- [Ausgewählter Text]
Wer meint, er kann aus sich heraus leben, und wenn es gerade nicht weiter geht, dann muss man sich halt neu erfinden – der braucht keine Barmherzigkeit, der braucht keinen Gott. Wer meint, seine Existenz ist es, vor Gott und auch sonst zu wenig zu sein – der muss Barmherzigkeit ablehnen. Der eine kann sich nichts schenken lassen, weil er alles schon selber hat, der andere kann sich nichts schenken lassen, weil er der Überzeugung ist, dies stehe ihm nicht zu. Beiden gemeinsam aber ist: Es ist gibt keine Bewegung hin zu einem neuen Leben in Gott. Und zwar ganz einfach deshalb: Weil die Bereitschaft fehlt, sich etwas schenken zu lassen.

- [Arbeitsaufträge]
a) Schreiben Sie aus dem Text über Barmherzigkeit die Stelle zwischen „Wer meint, er“ und „schenken zu lassen.“ einschließlich dieser Wörter wortgetreu ab.
b) Stimmen die folgenden Aussagen mit dem Text über Barmherzigkeit überein? Antworten Sie jeweils mit Ja oder Nein und zitieren Sie die entscheidenden Wörter des Textes genau. (i) Wer meint, aus sich heraus leben zu können, braucht keinen Gott. (ii) Wer sich vor Gott für zu wenig hält, nimmt Barmherzigkeit bereitwillig an. (iii) Beiden fehlt die Bereitschaft, sich etwas schenken zu lassen.
c) Wie könnte der Text über Barmherzigkeit weitergehen? Führen Sie ihn im Anschluss an seinen letzten Satz fort.

- [Datensatz]
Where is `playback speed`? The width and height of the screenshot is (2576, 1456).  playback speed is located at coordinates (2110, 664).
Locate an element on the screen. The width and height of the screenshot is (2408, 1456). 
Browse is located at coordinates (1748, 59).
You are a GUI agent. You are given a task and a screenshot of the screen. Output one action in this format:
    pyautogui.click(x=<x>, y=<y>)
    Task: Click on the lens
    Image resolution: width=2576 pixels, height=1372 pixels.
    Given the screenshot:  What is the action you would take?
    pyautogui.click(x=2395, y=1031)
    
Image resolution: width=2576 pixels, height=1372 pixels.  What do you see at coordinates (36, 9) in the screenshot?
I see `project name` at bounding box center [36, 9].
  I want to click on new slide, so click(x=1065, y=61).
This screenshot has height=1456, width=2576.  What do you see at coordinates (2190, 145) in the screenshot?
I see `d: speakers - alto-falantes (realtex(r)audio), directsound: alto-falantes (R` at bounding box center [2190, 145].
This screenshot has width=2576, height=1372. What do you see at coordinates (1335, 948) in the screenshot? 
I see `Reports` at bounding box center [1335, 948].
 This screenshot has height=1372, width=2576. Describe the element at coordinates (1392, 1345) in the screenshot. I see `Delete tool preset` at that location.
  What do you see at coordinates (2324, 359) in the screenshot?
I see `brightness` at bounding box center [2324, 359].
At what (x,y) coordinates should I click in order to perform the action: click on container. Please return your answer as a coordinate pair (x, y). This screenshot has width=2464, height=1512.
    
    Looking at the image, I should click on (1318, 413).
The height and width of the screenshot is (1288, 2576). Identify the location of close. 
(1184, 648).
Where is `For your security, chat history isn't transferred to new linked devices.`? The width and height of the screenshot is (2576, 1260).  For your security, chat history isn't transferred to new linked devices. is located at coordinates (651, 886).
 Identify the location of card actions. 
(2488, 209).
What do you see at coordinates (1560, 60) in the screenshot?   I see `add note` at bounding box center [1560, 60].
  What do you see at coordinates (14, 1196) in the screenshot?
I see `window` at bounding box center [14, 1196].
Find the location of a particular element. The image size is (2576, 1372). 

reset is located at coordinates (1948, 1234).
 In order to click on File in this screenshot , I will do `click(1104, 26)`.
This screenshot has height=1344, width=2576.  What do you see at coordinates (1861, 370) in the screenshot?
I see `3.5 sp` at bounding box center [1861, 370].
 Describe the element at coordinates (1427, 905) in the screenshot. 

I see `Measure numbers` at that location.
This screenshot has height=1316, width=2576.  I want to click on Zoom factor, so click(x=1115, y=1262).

- [Lösungen]
a)
Wer meint, er kann aus sich heraus leben, und wenn es gerade nicht weiter geht, dann muss man sich halt neu erfinden – der braucht keine Barmherzigkeit, der braucht keinen Gott. Wer meint, seine Existenz ist es, vor Gott und auch sonst zu wenig zu sein – der muss Barmherzigkeit ablehnen. Der eine kann sich nichts schenken lassen, weil er alles schon selber hat, der andere kann sich nichts schenken lassen, weil er der Überzeugung ist, dies stehe ihm nicht zu. Beiden gemeinsam aber ist: Es ist gibt keine Bewegung hin zu einem neuen Leben in Gott. Und zwar ganz einfach deshalb: Weil die Bereitschaft fehlt, sich etwas schenken zu lassen.

b)
(i) Ja: „der braucht keine Barmherzigkeit, der braucht keinen Gott“
(ii) Nein: „der muss Barmherzigkeit ablehnen“
(iii) Ja: „Weil die Bereitschaft fehlt, sich etwas schenken zu lassen.“

c)
Im Paradies ist es Satan, der damit verführt zu sagen: Wozu braucht Ihr Gott? Ihr seid doch selber Gott gleich. Lass Euch doch von diesem Gott nicht irgendwelche sinnlosen Verbote aufdrücken. Lebt, was Euch Spaß macht, esst, worauf Ihr Lust habt! Genau: Wir lassen uns doch unsere Lust am Essen nicht verbieten. Reist, wohin Ihr wollt und womit Ihr wollt! Genau: Wir lassen uns doch unsere Lust am Reisen nicht verbieten! Heizt, womit Ihr wollt. Genau: Was soll dieser Schwachsinn mit Wärmepumpen, Windrädern und Solarmodulen!
So gesehen ist Satan der erste Populist.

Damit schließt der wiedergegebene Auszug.